### Exercise prompt:
Quote the items below word for word, starting at the line that contains "Focus the Search or jump to field" and ending at the end of the items. Omit the pictures.

### Collected data entries:

*****

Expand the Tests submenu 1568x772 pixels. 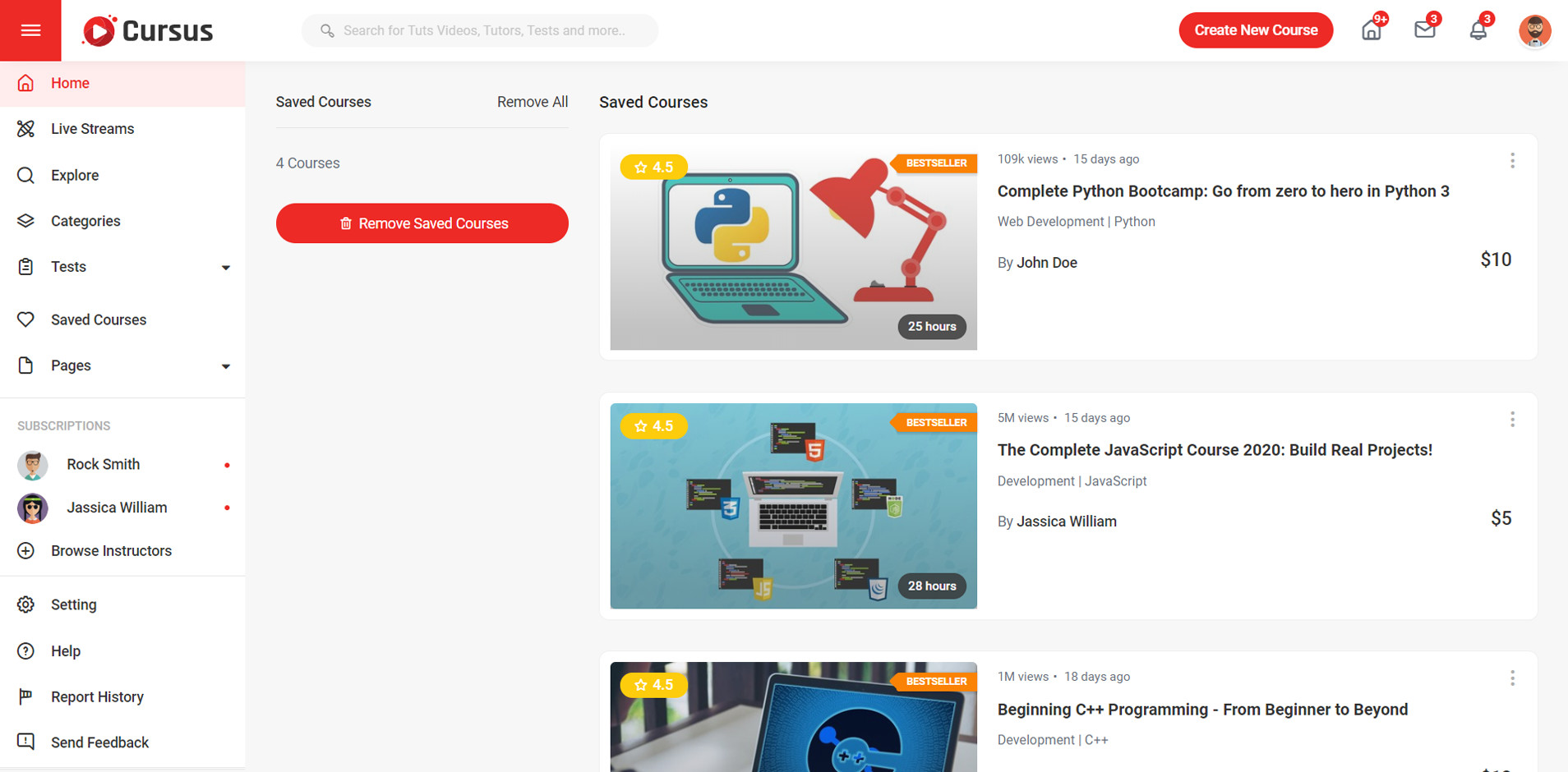[225, 268]
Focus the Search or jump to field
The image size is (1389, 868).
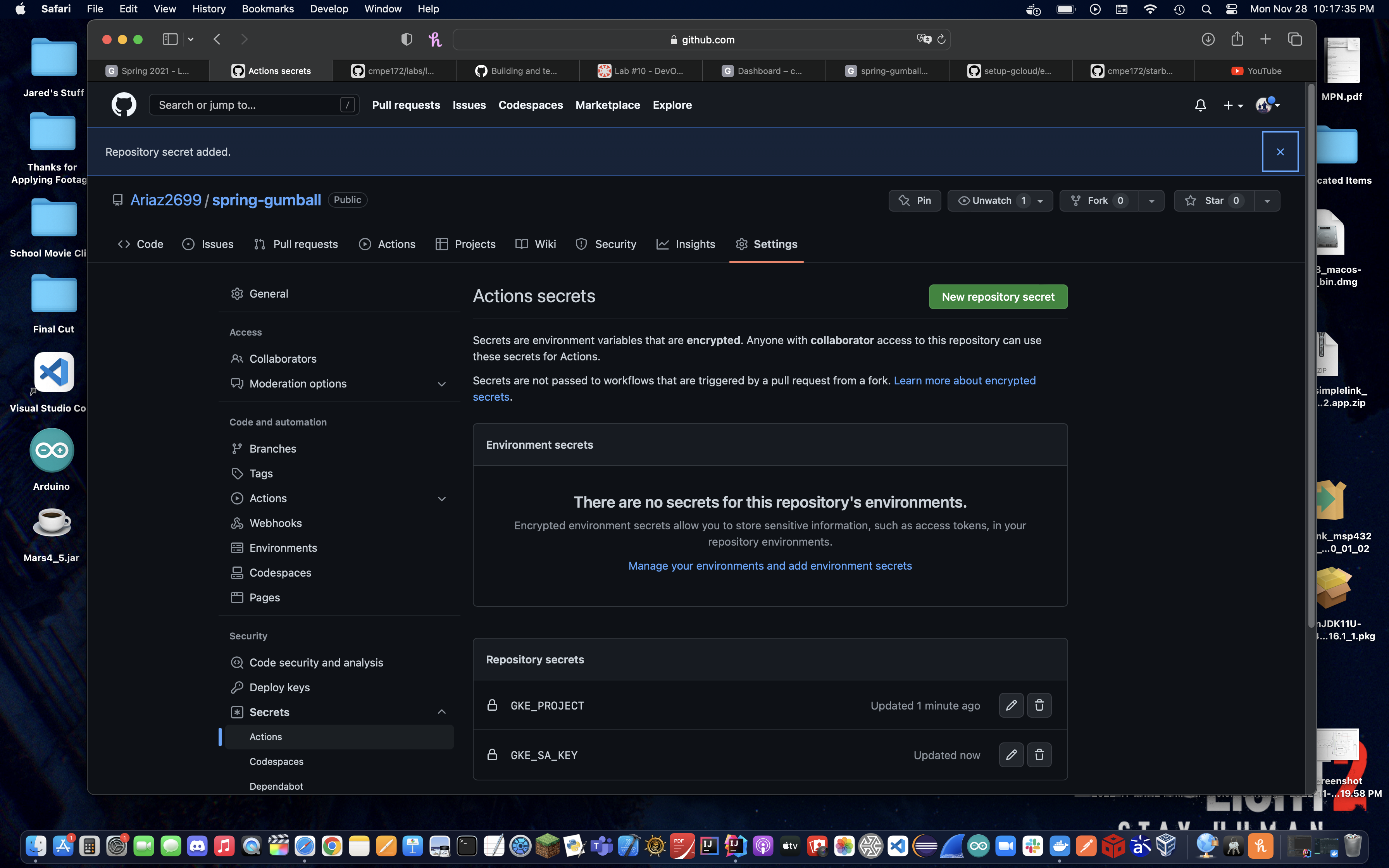(x=254, y=105)
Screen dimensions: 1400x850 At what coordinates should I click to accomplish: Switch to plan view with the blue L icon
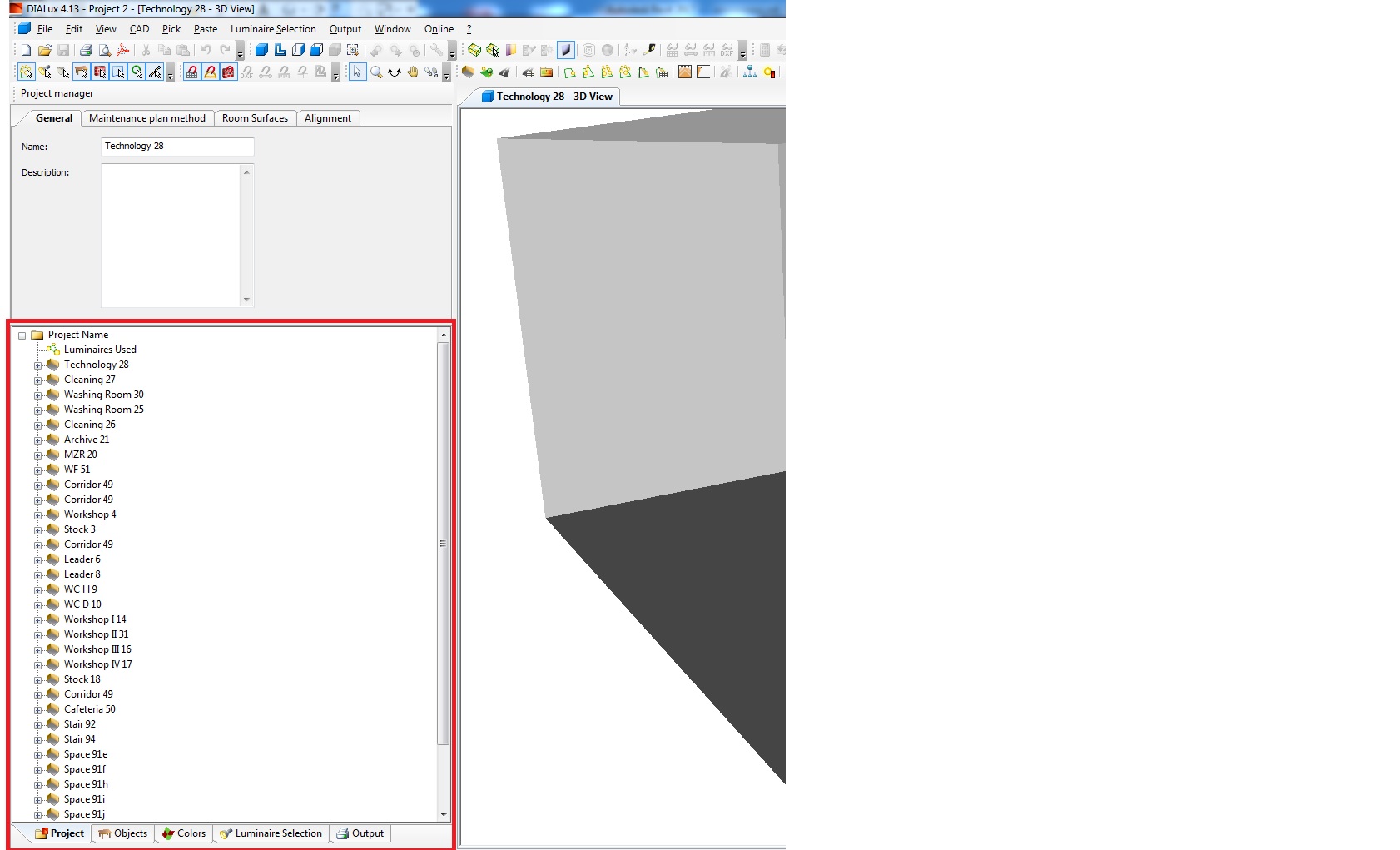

*****

### Worked answer:
Focus the Search or jump to field
The image size is (1389, 868).
(x=254, y=105)
Screen dimensions: 1400x850 At what coordinates should I click to accomplish: Switch to plan view with the blue L icon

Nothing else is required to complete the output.